On the opposite end of the spectrum are nocebo effects. Nocebo translates to “I shall harm” and Testa states these effects occur as “….the result of negative ritual and therapeutic act on the patient’s mind and body”. These can likely perpetuate hyperalgesia. Utilizing a modality for chronic pain geared at pain reduction can create a false dependency and perpetuate learned helplessness likely having nocebo effects. Nocebo effects occur from such interventions because patients develop the belief without those treatments relief will not occur and their only solution is being taken from them. If we continue to treat chronic pain as something from the outside is required to “fix” the issue then we are perpetuating an external locus of control and unnecessary use of interventions; robbing patients of time and autonomy, equalling harm. Harm is multifaceted and not simply increasing symptomatology. The belief a modality is needed for relief can perpetuate symptoms long term. Our attention would be better served aiding patients in learning self-care while instilling an internal locus of control.
As clinicians attempting to accomplish long term outcomes and patient independence, we should take great care in minimizing these unnecessary effects.
Finally, a keystone to treating any pain based issue is our therapeutic alliance with the patient.
Martin 2000 defines therapeutic alliance as,
“The collaborative and affective bond between clinician and patient.”

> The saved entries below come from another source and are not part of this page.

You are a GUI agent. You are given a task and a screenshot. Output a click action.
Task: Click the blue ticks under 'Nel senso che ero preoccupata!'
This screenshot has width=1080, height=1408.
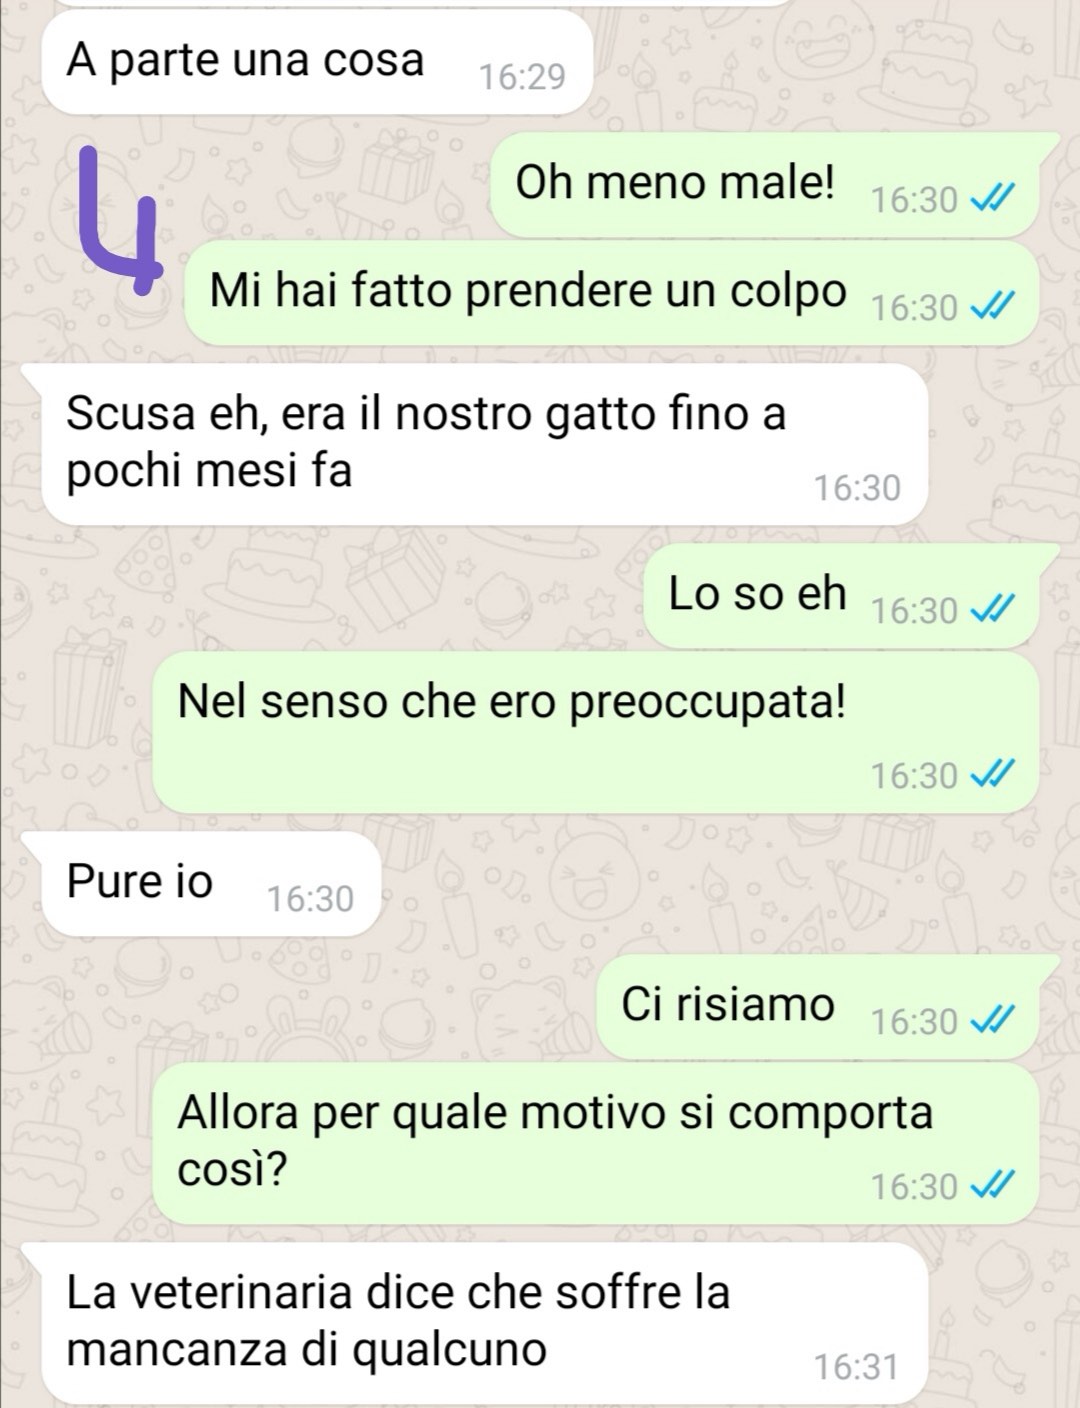pos(994,775)
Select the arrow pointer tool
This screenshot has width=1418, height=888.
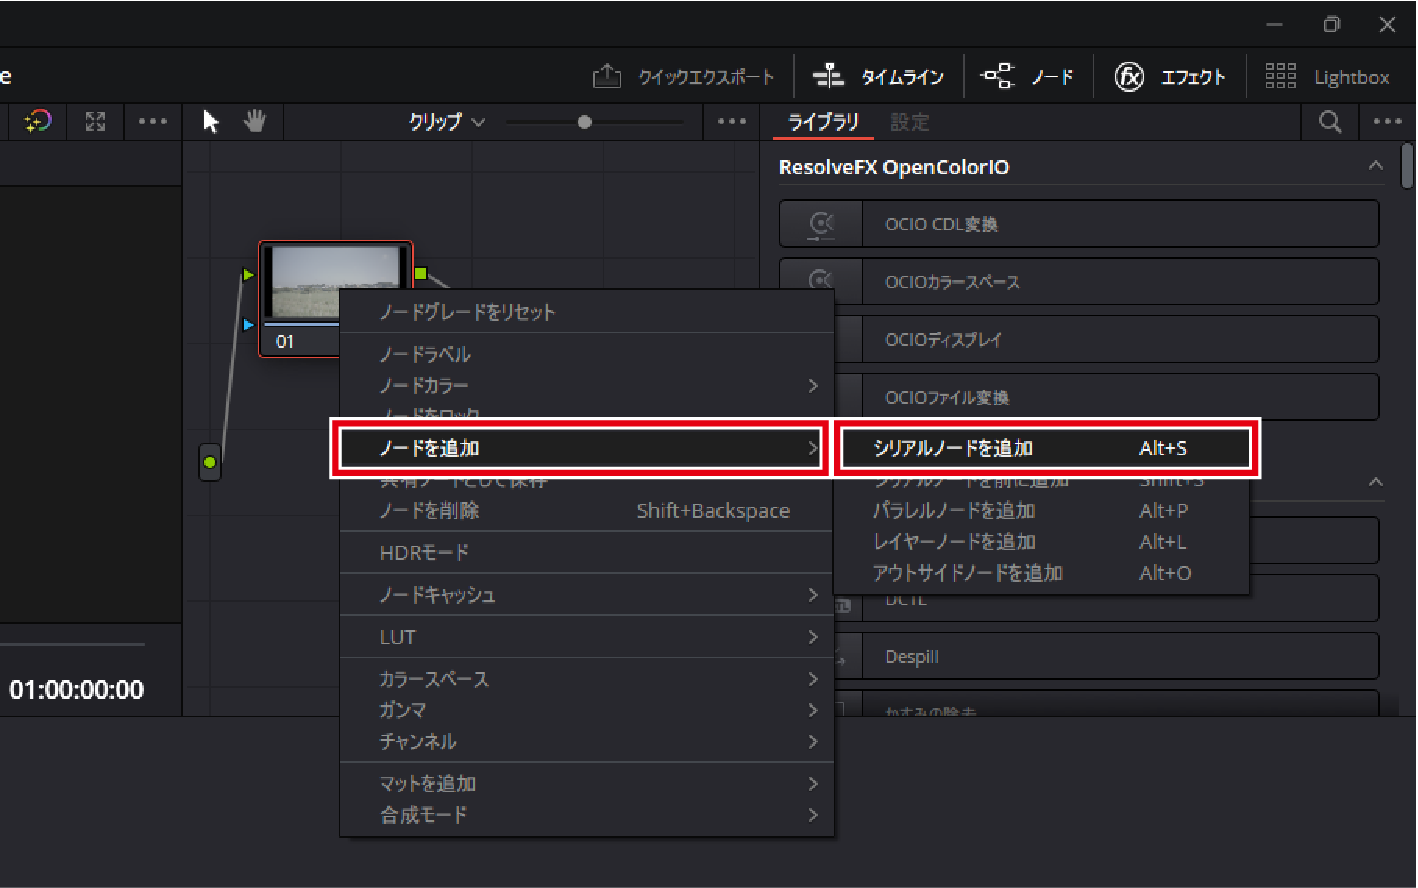(x=211, y=122)
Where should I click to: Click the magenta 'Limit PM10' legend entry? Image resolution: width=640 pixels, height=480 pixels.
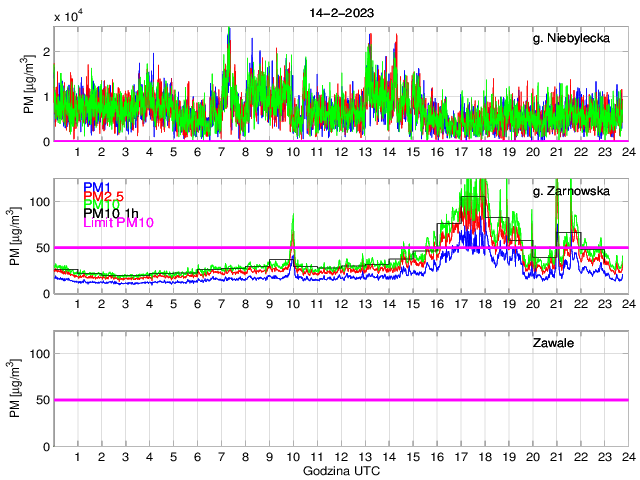[120, 222]
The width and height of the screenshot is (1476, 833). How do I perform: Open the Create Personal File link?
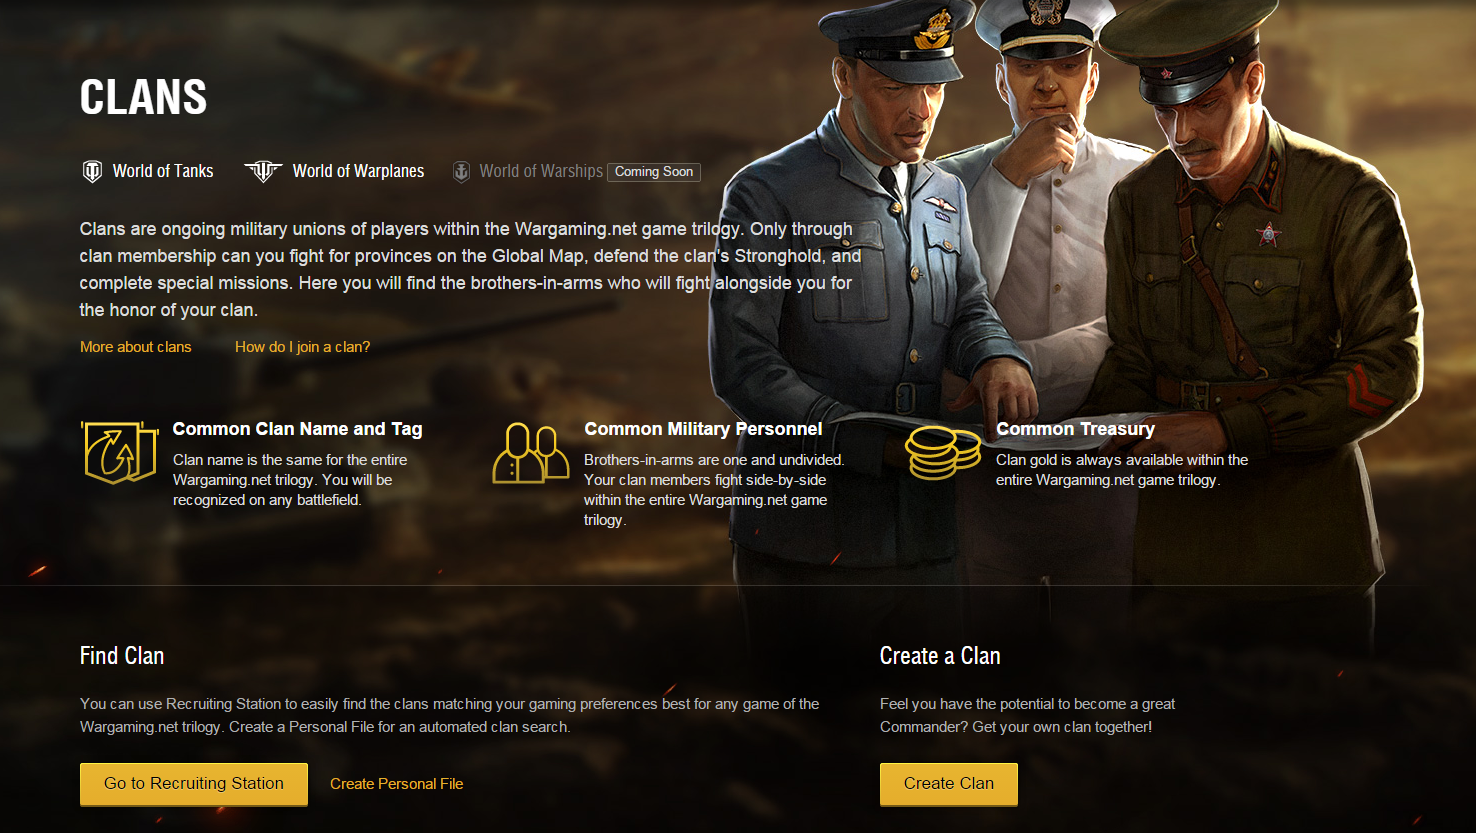[397, 784]
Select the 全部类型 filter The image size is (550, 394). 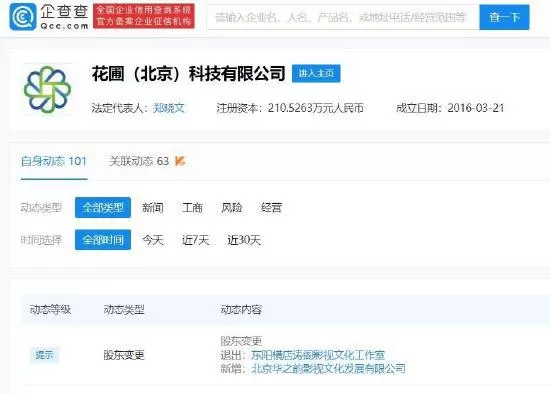click(x=103, y=208)
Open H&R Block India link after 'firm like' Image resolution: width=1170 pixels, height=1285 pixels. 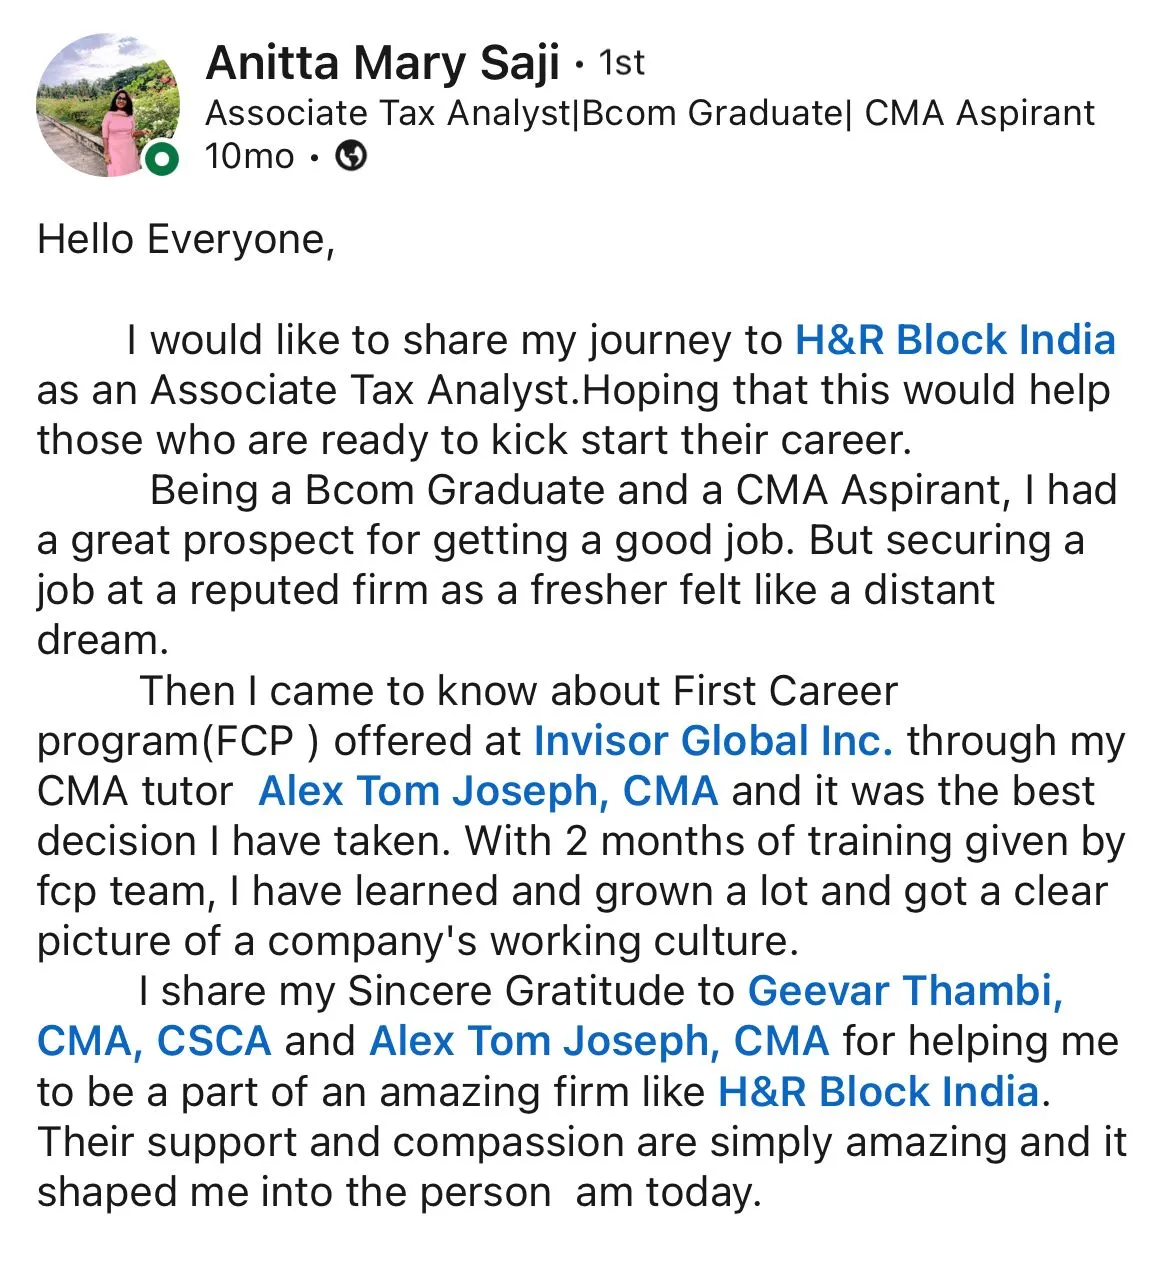879,1091
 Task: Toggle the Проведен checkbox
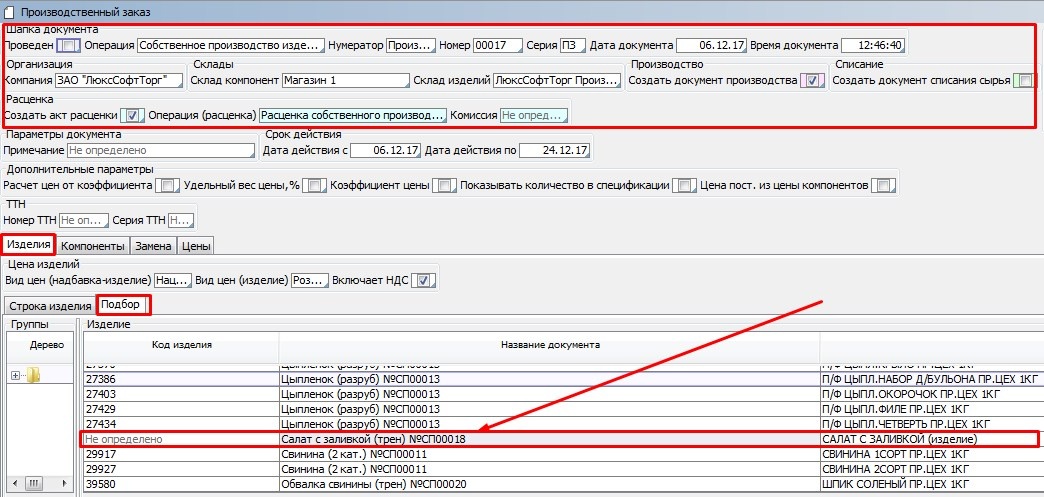tap(68, 45)
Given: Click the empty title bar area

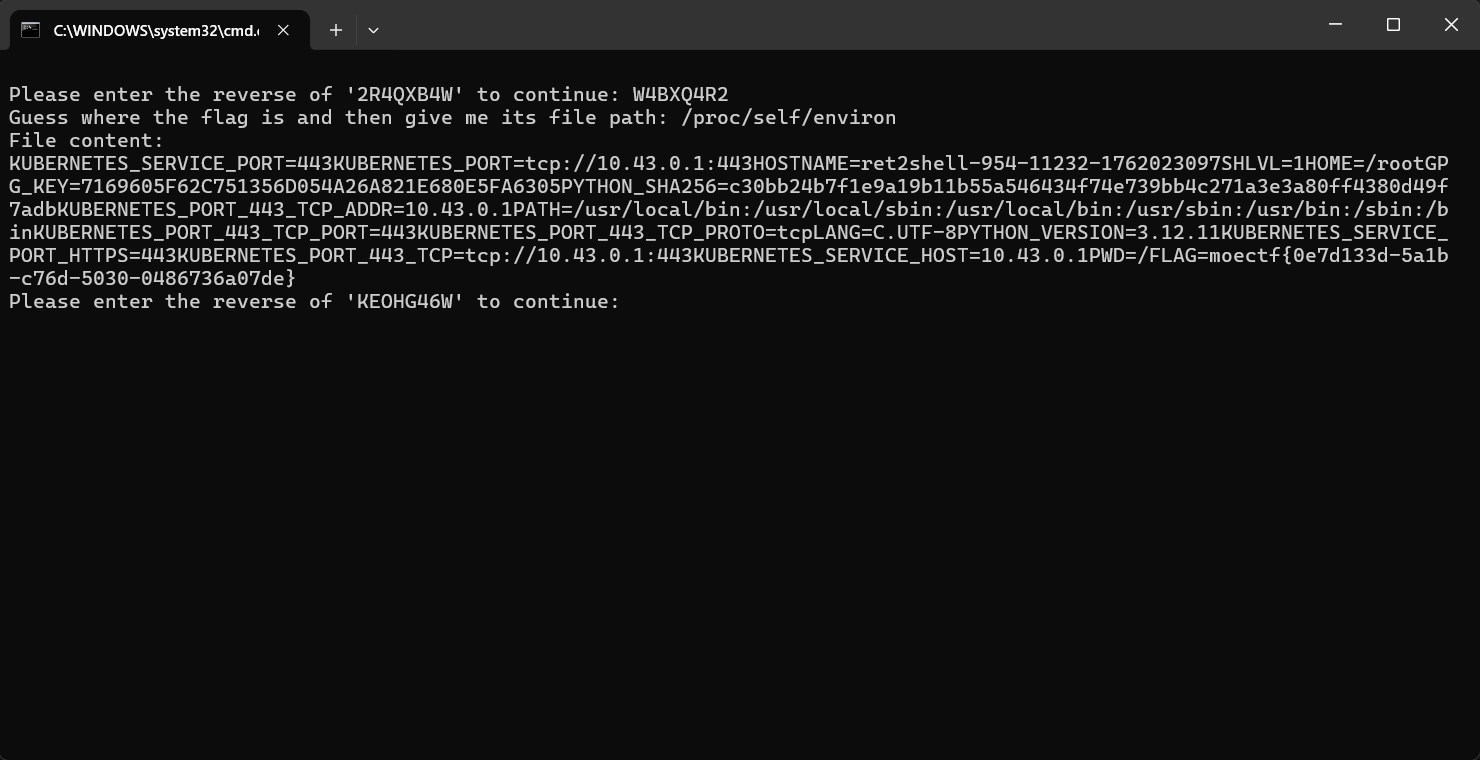Looking at the screenshot, I should [x=800, y=25].
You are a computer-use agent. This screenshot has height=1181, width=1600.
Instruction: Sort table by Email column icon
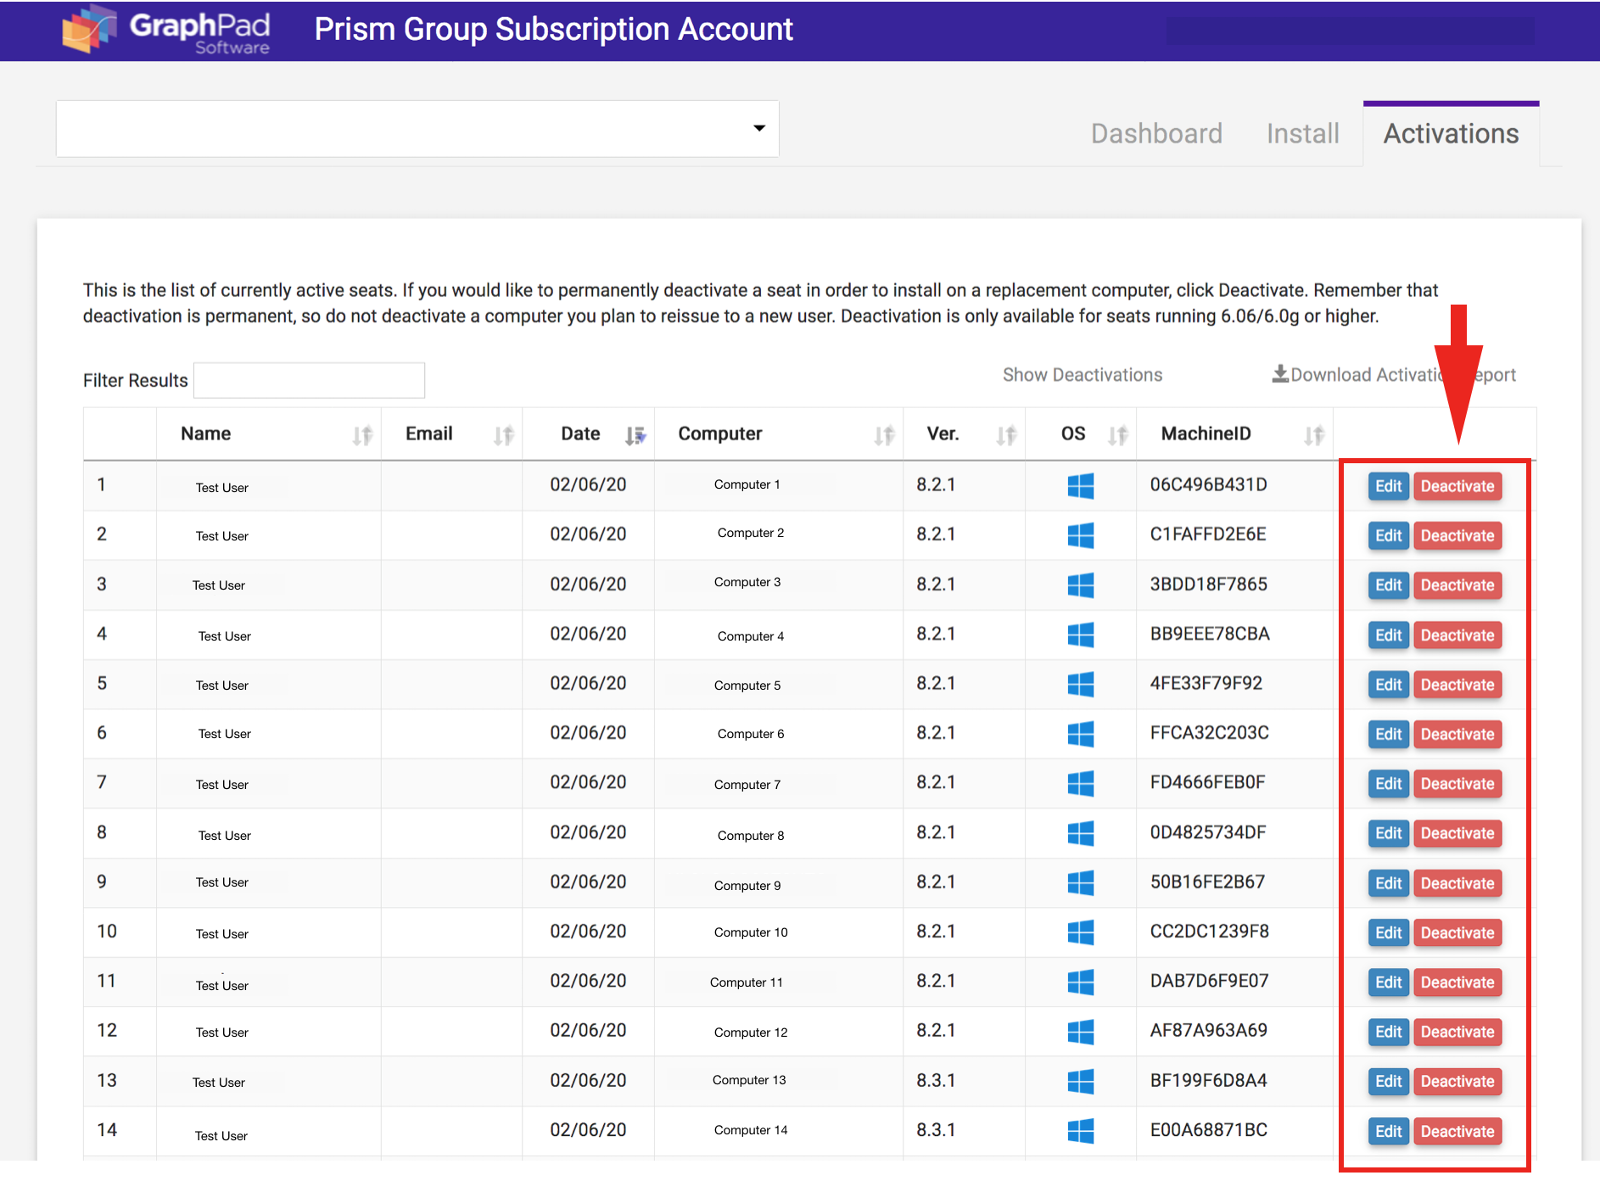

The quality of the therapeutic alliance is more important than the type of treatment selected in predicting positive patient outcomes.
There are three components to therapeutic alliance:
- Affective bond between clinician and patient
- Patient’s and clinician’s ability to agree on treatment goals and tasks
- Collaborative nature of the relationship
Coupled together, these components strengthen our therapeutic alliance with the patient and allow for a team based approach to be taken towards meeting the patient’s goals.
In summary, treating pain is a tricky business BUT we are starting to understand the complexity of the issue.
This blog is by NO means a complete guide to pain science and we strongly encourage all readers to regularly read current best research evidence on the topic.
If there is a primary takeaway from this blog – OUR WORDS MATTER.
Words are our most important tool in our toolbox and they will reach far into the future, well beyond any other modality. All the more reason to ensure we are delivering the most current best research evidence on the topic at hand and minimizing the delivery of false narratives.